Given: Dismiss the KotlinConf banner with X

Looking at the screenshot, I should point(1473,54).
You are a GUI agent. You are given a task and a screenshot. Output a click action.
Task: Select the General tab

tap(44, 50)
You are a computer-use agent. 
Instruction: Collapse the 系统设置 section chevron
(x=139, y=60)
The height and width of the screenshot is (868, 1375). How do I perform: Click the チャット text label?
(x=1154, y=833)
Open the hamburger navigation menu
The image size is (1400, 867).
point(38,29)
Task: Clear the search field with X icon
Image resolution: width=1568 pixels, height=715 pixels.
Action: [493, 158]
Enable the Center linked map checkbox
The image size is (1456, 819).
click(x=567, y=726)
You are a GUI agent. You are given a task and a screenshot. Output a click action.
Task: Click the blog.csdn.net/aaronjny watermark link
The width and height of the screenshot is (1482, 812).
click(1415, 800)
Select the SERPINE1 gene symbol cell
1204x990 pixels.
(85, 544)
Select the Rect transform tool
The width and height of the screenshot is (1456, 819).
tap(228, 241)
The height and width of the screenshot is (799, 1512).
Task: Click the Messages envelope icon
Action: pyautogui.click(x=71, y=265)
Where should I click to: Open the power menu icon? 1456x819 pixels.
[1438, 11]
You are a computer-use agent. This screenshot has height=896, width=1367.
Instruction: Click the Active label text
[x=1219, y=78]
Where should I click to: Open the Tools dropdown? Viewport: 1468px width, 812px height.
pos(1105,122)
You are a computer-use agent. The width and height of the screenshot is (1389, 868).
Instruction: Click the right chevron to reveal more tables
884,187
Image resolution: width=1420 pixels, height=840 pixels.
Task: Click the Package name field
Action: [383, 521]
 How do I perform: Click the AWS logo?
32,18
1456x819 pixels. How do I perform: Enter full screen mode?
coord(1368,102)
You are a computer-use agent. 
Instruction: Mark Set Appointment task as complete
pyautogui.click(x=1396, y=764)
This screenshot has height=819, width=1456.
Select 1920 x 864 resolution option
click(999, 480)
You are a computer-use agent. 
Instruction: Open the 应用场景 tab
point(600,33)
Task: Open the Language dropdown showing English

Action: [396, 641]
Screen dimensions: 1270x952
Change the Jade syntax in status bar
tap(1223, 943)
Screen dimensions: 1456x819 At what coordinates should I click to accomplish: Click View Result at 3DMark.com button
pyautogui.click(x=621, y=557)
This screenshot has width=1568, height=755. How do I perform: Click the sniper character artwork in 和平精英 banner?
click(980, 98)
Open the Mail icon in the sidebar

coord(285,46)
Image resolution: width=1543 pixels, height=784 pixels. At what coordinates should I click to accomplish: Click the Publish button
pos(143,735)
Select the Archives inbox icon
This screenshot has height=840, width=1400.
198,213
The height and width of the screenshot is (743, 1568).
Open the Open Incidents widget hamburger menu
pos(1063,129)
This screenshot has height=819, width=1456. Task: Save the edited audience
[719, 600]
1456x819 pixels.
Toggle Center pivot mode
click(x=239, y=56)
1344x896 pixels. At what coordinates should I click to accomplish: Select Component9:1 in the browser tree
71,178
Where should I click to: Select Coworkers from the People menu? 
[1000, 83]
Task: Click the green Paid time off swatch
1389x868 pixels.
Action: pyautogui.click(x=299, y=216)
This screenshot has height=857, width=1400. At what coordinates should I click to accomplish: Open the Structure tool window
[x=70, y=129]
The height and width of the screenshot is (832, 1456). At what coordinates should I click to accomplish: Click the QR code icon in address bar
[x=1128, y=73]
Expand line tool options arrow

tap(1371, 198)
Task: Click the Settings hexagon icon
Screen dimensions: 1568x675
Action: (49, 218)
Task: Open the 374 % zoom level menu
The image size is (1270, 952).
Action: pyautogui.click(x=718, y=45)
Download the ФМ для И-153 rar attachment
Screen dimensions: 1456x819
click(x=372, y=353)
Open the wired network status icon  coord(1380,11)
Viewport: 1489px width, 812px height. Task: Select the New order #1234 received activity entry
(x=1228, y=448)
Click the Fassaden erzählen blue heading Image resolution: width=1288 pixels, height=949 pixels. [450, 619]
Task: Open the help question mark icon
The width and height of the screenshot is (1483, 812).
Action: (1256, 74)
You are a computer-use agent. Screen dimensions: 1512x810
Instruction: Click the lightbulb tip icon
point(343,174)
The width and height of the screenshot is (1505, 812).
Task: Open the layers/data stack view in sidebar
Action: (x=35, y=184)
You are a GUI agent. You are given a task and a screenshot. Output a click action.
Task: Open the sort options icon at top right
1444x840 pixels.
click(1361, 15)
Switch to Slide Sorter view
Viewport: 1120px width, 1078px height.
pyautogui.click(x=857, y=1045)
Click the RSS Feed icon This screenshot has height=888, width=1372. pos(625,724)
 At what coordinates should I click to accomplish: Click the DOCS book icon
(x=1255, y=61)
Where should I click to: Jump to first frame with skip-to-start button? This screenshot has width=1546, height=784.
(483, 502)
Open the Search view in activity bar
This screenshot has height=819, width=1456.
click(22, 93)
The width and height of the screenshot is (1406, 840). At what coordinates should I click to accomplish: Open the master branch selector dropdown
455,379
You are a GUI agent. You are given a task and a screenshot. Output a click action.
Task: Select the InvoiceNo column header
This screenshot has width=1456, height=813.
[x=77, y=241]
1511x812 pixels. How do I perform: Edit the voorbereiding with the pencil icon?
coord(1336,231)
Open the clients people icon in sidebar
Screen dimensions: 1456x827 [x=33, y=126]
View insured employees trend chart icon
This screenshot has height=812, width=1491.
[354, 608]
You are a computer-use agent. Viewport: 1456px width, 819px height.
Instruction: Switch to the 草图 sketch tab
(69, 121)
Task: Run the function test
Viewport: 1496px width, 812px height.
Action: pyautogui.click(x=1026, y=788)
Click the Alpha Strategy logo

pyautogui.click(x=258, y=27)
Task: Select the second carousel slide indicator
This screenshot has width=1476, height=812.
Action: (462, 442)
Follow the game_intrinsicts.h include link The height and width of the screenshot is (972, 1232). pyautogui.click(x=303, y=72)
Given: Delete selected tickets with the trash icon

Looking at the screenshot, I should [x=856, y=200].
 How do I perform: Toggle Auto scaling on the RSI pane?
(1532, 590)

----------------

An exact reproduction of all the records is needed.

Given: Dismiss the KotlinConf banner with X

Looking at the screenshot, I should point(1473,54).
You are a GUI agent. You are given a task and a screenshot. Output a click action.
Task: Select the General tab

tap(44, 50)
You are a computer-use agent. 
Instruction: Collapse the 系统设置 section chevron
(x=139, y=60)
The height and width of the screenshot is (868, 1375). How do I perform: Click the チャット text label?
(x=1154, y=833)
Open the hamburger navigation menu
The image size is (1400, 867).
point(38,29)
Task: Clear the search field with X icon
Image resolution: width=1568 pixels, height=715 pixels.
Action: [493, 158]
Enable the Center linked map checkbox
The image size is (1456, 819).
click(x=567, y=726)
You are a GUI agent. You are given a task and a screenshot. Output a click action.
Task: Click the blog.csdn.net/aaronjny watermark link
The width and height of the screenshot is (1482, 812).
click(1415, 800)
Select the SERPINE1 gene symbol cell
1204x990 pixels.
(85, 544)
Select the Rect transform tool
The width and height of the screenshot is (1456, 819).
tap(228, 241)
The height and width of the screenshot is (799, 1512).
Task: Click the Messages envelope icon
Action: pyautogui.click(x=71, y=265)
Where should I click to: Open the power menu icon? 1456x819 pixels.
[1438, 11]
You are a computer-use agent. This screenshot has height=896, width=1367.
Instruction: Click the Active label text
[x=1219, y=78]
Where should I click to: Open the Tools dropdown? Viewport: 1468px width, 812px height.
pos(1105,122)
You are a computer-use agent. The width and height of the screenshot is (1389, 868).
Instruction: Click the right chevron to reveal more tables
884,187
Image resolution: width=1420 pixels, height=840 pixels.
Task: Click the Package name field
Action: [383, 521]
 How do I perform: Click the AWS logo?
32,18
1456x819 pixels. How do I perform: Enter full screen mode?
coord(1368,102)
You are a computer-use agent. 
Instruction: Mark Set Appointment task as complete
pyautogui.click(x=1396, y=764)
This screenshot has height=819, width=1456.
Select 1920 x 864 resolution option
click(999, 480)
You are a computer-use agent. 
Instruction: Open the 应用场景 tab
point(600,33)
Task: Open the Language dropdown showing English

Action: [396, 641]
Screen dimensions: 1270x952
Change the Jade syntax in status bar
tap(1223, 943)
Screen dimensions: 1456x819 At what coordinates should I click to accomplish: Click View Result at 3DMark.com button
pyautogui.click(x=621, y=557)
This screenshot has width=1568, height=755. How do I perform: Click the sniper character artwork in 和平精英 banner?
click(980, 98)
Open the Mail icon in the sidebar

coord(285,46)
Image resolution: width=1543 pixels, height=784 pixels. At what coordinates should I click to accomplish: Click the Publish button
pos(143,735)
Select the Archives inbox icon
This screenshot has height=840, width=1400.
198,213
The height and width of the screenshot is (743, 1568).
Open the Open Incidents widget hamburger menu
pos(1063,129)
This screenshot has height=819, width=1456. Task: Save the edited audience
[719, 600]
1456x819 pixels.
Toggle Center pivot mode
click(x=239, y=56)
1344x896 pixels. At what coordinates should I click to accomplish: Select Component9:1 in the browser tree
71,178
Where should I click to: Select Coworkers from the People menu? 
[1000, 83]
Task: Click the green Paid time off swatch
1389x868 pixels.
Action: pyautogui.click(x=299, y=216)
This screenshot has height=857, width=1400. At what coordinates should I click to accomplish: Open the Structure tool window
[x=70, y=129]
The height and width of the screenshot is (832, 1456). At what coordinates should I click to accomplish: Click the QR code icon in address bar
[x=1128, y=73]
Expand line tool options arrow

tap(1371, 198)
Task: Click the Settings hexagon icon
Screen dimensions: 1568x675
Action: (49, 218)
Task: Open the 374 % zoom level menu
The image size is (1270, 952).
Action: pyautogui.click(x=718, y=45)
Download the ФМ для И-153 rar attachment
Screen dimensions: 1456x819
click(x=372, y=353)
Open the wired network status icon  coord(1380,11)
Viewport: 1489px width, 812px height. Task: Select the New order #1234 received activity entry
(x=1228, y=448)
Click the Fassaden erzählen blue heading Image resolution: width=1288 pixels, height=949 pixels. [450, 619]
Task: Open the help question mark icon
The width and height of the screenshot is (1483, 812).
Action: (1256, 74)
You are a computer-use agent. Screen dimensions: 1512x810
Instruction: Click the lightbulb tip icon
point(343,174)
The width and height of the screenshot is (1505, 812).
Task: Open the layers/data stack view in sidebar
Action: (x=35, y=184)
You are a GUI agent. You are given a task and a screenshot. Output a click action.
Task: Open the sort options icon at top right
1444x840 pixels.
click(1361, 15)
Switch to Slide Sorter view
Viewport: 1120px width, 1078px height.
pyautogui.click(x=857, y=1045)
Click the RSS Feed icon This screenshot has height=888, width=1372. pos(625,724)
 At what coordinates should I click to accomplish: Click the DOCS book icon
(x=1255, y=61)
Where should I click to: Jump to first frame with skip-to-start button? This screenshot has width=1546, height=784.
(483, 502)
Open the Search view in activity bar
This screenshot has height=819, width=1456.
click(22, 93)
The width and height of the screenshot is (1406, 840). At what coordinates should I click to accomplish: Open the master branch selector dropdown
455,379
You are a GUI agent. You are given a task and a screenshot. Output a click action.
Task: Select the InvoiceNo column header
This screenshot has width=1456, height=813.
[x=77, y=241]
1511x812 pixels. How do I perform: Edit the voorbereiding with the pencil icon?
coord(1336,231)
Open the clients people icon in sidebar
Screen dimensions: 1456x827 [x=33, y=126]
View insured employees trend chart icon
This screenshot has height=812, width=1491.
[354, 608]
You are a computer-use agent. Viewport: 1456px width, 819px height.
Instruction: Switch to the 草图 sketch tab
(69, 121)
Task: Run the function test
Viewport: 1496px width, 812px height.
Action: pyautogui.click(x=1026, y=788)
Click the Alpha Strategy logo

pyautogui.click(x=258, y=27)
Task: Select the second carousel slide indicator
This screenshot has width=1476, height=812.
Action: (462, 442)
Follow the game_intrinsicts.h include link The height and width of the screenshot is (972, 1232). pyautogui.click(x=303, y=72)
Given: Delete selected tickets with the trash icon

Looking at the screenshot, I should [x=856, y=200].
 How do I perform: Toggle Auto scaling on the RSI pane?
(1532, 590)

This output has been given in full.